Thursday, June 28, 2012

An investigation with election & enviro (maybe) impact

A news story with major implications in this presidential election year--and possible environmental implications, too--is on the launch pad with its engines just starting to rumble. 

New York State's Attorney General Eric Schneiderman reportedly is examining state and national tax-exempt organizations, including the U.S. Chamber of Commerce, following claims of fraudulent transfers of money used for lobbying and political campaigns.

The Times Union reports today that: 

"New York Attorney General Eric Schneiderman has issued subpoenas to unidentified organizations including executives at a foundation affiliated with the Chamber of Commerce. Schneiderman seeks emails, bank records and other data, according to the people familiar with the inquiry who spoke on condition of anonymity because the attorney general hasn't publicly announced the inquiry.
"Schneiderman is investigating claims that tax-exempt organizations are influencing elections, while not being required to disclose donors. Both Democrats and Republicans are concerned about powerful groups with large amounts of money from anonymous donors influencing the presidential race."
News of the investigation first appeared on June 26 in the New York Times which reported:  
"The investigation is also looking at connections between the chamber’s foundation, the National Chamber Foundation, and another philanthropy, the Starr Foundation, which made large grants to the chamber foundation in 2003 and 2004. During the same period, the National Chamber Foundation lent the chamber $18 million, most of it for what was described as a capital campaign.  
"In a complaint filed last year with the attorney general, watchdog groups asserted that the loan had been used to finance lobbying for “tort reform” legislation in Congress and to run issue advertising in the 2004 presidential and Congressional campaigns, most of it against Democrats."
The Times story noted that: 
"Mr. Schneiderman’s investigation is the first significant one in years into the rapidly growing use of tax-exempt groups to move money into politics. The biggest such groups, including Americans for Prosperity, which is backed by the billionaire brothers Charles and David Koch, and Crossroads Grassroots Policy Strategies, which was founded by Karl Rove and other Republican strategists, are expected to spend hundreds of millions of dollars this year on issue advertisements against candidates to sway the outcome of the presidential and Congressional elections. "
Americans for Prosperity has been active in numerous environmental issues at both the national and state level. 

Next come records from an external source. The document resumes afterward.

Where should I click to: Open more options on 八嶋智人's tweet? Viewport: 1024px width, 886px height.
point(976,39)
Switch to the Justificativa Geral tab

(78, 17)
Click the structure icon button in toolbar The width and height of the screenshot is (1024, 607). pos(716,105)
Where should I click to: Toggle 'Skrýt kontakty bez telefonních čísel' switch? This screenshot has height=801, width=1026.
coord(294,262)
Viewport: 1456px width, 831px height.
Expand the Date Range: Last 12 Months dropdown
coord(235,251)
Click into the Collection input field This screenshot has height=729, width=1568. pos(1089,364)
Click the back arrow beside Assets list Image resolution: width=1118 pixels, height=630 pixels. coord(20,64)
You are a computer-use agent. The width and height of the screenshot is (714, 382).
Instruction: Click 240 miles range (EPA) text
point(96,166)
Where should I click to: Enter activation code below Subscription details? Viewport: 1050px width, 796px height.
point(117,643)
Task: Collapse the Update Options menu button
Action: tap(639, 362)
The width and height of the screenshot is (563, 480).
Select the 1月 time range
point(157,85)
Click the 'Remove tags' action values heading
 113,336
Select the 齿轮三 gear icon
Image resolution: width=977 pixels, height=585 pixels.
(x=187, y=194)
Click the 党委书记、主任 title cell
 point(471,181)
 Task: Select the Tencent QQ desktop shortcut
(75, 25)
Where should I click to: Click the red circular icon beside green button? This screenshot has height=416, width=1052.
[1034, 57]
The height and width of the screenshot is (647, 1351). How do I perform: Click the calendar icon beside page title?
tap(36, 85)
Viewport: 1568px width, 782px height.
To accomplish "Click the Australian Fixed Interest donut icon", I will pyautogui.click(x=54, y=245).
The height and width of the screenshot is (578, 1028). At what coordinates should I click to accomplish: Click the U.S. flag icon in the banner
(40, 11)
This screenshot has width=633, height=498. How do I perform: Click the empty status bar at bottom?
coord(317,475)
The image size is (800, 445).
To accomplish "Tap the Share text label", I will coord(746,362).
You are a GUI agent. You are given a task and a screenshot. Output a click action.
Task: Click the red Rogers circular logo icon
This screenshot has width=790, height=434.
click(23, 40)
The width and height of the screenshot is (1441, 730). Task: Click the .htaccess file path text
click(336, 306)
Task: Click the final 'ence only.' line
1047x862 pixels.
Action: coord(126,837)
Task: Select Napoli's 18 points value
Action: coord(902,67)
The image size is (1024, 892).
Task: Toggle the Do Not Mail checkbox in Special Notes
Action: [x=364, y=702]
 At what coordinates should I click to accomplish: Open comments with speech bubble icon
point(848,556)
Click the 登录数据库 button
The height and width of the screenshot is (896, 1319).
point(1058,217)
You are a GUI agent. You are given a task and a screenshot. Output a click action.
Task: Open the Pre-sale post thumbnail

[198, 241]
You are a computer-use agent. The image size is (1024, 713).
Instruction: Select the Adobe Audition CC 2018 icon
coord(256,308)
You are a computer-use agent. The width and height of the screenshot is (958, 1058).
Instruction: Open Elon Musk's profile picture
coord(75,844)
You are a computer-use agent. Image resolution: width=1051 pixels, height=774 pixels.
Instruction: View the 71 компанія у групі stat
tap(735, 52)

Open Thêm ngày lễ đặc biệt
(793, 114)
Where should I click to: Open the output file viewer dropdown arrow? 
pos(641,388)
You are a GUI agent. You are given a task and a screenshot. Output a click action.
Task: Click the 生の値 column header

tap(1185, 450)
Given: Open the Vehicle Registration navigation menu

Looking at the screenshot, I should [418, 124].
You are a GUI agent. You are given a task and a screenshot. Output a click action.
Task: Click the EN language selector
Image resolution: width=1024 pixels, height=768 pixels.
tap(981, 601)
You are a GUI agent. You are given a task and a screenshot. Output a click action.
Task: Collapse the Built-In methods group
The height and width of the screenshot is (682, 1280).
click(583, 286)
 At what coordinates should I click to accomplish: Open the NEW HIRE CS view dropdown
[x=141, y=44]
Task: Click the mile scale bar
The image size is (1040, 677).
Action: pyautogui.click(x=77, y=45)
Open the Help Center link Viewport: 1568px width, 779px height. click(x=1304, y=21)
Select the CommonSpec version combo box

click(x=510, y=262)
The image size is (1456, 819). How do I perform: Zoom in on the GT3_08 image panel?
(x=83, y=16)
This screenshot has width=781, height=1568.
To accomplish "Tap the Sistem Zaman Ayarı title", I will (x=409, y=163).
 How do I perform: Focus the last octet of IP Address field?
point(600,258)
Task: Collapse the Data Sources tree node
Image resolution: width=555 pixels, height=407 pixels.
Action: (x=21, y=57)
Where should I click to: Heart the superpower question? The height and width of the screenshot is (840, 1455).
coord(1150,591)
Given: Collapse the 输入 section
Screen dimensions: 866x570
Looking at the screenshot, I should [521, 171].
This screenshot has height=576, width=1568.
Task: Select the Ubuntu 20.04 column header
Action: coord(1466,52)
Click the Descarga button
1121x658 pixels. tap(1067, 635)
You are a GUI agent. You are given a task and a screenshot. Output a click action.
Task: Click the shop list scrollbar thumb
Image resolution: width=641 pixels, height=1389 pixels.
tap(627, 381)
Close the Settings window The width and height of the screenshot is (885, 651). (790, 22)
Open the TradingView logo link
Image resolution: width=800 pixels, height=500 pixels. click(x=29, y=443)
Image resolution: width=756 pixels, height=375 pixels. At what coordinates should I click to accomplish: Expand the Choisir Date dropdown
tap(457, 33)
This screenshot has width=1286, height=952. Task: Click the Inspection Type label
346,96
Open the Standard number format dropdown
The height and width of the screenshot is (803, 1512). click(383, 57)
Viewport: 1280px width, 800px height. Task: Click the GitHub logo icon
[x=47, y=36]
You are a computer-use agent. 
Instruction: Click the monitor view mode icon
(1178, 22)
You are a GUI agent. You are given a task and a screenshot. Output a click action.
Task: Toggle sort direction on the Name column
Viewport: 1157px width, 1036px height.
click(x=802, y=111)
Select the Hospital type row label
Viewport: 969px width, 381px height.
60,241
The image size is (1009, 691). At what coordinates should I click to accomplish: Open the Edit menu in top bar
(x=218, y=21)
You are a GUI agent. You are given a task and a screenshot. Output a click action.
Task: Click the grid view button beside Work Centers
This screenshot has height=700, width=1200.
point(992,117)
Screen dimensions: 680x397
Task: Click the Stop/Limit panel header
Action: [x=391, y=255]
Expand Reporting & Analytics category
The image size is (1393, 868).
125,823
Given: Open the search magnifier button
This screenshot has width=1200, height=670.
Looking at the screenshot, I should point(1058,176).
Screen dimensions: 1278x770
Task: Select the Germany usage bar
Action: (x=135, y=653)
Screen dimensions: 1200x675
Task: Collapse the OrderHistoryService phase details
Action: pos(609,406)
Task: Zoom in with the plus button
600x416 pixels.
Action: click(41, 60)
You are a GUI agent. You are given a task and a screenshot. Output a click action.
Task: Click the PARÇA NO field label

In New Jersey, the organization has campaigned against the state's participation in the regional greenhouse compact, RGGI. It also opposes state funding for offshore wind energy development. Governor Chris Christie has severed the state's ties with RGGI but supports offshore wind farms.
In Pennsylvania, it has supported the coal industry by fighting tighter federal greenhouse gas emissions standards for new power plants.

In New York, AFP is pushing for the state to drop its participation in RGGI.